Justified or not, Kodi has been somewhat synonymous with pirated content. At the heart of Kodi-related controversy are the addons that provide access to such material, and addon site TVAddons constantly finds itself embroiled in things.

Having recently announced that it managed to build up 12 million monthly users despite being closed down, TVAddons has now announced a change to the way it operates. While still perfectly happy to comply with the law when it comes to pirated content, the site will now rely on DMCA takedown notices rather than proactively checking for infringments.

The move is an interesting one considering the amount of legal attention TVAddons has attracted, but the reasoning offers by the site is perfectly sound. "We intend on returning to a standard DMCA compliant add-on submission policy shortly, there's no reason why we should be held to a higher standard than Facebook, Twitter, YouTube or Reddit given the fact that we don't even host any form of streaming content in the first place."

As reported by TorrentFreak, the site explains:

Our interim policy isn't pragmatic, it's nearly impossible for us to verify the global licensing of all forms of protected content. When you visit a website, there's no way of verifying licensing beyond trusting them based on reputation.

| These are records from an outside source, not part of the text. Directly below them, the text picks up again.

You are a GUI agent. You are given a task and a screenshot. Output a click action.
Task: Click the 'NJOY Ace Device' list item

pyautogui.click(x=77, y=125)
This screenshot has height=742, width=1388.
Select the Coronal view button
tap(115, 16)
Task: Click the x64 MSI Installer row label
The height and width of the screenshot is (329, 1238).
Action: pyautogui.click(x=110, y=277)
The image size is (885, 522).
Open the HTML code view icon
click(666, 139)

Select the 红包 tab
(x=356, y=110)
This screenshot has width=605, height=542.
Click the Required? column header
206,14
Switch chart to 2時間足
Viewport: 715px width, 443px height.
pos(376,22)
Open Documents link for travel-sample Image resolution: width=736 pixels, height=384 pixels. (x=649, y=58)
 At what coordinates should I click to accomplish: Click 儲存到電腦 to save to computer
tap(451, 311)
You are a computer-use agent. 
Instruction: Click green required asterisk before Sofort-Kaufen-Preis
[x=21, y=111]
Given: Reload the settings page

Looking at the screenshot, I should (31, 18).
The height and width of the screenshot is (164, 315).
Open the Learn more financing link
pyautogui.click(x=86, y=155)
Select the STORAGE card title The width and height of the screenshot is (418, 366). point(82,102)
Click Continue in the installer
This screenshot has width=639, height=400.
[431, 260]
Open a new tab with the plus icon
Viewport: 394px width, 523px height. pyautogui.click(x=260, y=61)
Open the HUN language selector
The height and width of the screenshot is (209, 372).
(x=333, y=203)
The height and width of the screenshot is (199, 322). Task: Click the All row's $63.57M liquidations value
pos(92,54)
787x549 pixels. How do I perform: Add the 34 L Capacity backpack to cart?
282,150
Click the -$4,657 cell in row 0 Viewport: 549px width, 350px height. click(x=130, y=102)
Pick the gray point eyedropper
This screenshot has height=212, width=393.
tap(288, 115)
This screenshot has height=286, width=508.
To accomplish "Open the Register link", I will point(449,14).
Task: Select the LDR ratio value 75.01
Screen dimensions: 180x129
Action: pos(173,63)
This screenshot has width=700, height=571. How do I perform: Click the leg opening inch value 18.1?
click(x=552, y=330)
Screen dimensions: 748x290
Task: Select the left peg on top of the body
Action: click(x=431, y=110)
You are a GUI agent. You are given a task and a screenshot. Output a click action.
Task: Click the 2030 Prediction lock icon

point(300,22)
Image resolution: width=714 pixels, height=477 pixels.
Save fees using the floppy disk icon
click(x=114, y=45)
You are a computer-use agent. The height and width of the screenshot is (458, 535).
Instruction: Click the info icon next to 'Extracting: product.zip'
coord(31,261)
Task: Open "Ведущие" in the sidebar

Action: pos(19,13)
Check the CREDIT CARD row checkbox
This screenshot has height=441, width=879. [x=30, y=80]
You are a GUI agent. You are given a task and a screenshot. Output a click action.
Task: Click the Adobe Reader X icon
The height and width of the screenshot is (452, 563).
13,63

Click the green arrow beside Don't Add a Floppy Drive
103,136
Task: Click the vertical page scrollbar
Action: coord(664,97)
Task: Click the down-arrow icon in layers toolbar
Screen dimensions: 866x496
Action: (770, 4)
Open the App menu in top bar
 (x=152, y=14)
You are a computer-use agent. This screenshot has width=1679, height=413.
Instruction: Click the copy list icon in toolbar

The change is a reversion to the way TVAddons used to operate. After being sued more than one, the site switched to manually checking fore copyright-infringing material -- or addons that provided access to it -- but this did not stop the lawsuits from coming. As such, proactive checking now goes out of the window.

TVAddons says:

Right now our interim addon submission policy is akin to North Korea. We always followed the law and will always continue to do so. Anytime we’ve received a legitimate complaint we've acted upon it in an expedited manner.